• _Data in this exercise_:
***

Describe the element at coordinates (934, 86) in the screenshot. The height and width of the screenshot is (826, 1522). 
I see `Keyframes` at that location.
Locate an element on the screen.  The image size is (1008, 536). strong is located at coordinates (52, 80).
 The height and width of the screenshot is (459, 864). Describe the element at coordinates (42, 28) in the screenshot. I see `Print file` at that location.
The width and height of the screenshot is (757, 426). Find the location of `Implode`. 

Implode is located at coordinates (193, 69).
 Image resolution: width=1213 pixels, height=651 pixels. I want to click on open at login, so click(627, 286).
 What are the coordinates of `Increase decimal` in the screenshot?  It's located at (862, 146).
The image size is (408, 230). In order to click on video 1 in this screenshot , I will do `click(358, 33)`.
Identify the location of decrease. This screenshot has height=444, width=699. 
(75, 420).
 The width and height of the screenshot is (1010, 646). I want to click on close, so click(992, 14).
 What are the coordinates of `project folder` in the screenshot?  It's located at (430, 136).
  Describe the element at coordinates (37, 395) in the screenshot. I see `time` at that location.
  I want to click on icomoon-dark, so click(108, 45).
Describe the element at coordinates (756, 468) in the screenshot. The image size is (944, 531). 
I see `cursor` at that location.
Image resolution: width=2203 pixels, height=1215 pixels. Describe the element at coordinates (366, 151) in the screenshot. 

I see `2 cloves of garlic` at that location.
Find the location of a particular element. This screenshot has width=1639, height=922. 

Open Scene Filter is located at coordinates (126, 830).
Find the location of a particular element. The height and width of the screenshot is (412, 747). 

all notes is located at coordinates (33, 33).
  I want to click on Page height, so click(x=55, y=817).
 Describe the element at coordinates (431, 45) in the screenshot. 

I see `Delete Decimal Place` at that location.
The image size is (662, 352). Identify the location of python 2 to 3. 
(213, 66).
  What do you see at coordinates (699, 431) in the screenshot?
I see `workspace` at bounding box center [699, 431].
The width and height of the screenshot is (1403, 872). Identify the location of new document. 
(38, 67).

***

• _Description of the task_:
Pull out every line of the records above that contains the word "Identify", and copy each one in full.

• _Result of this task_:
Identify the location of decrease. This screenshot has height=444, width=699. 
The image size is (662, 352). Identify the location of python 2 to 3. 
The width and height of the screenshot is (1403, 872). Identify the location of new document. 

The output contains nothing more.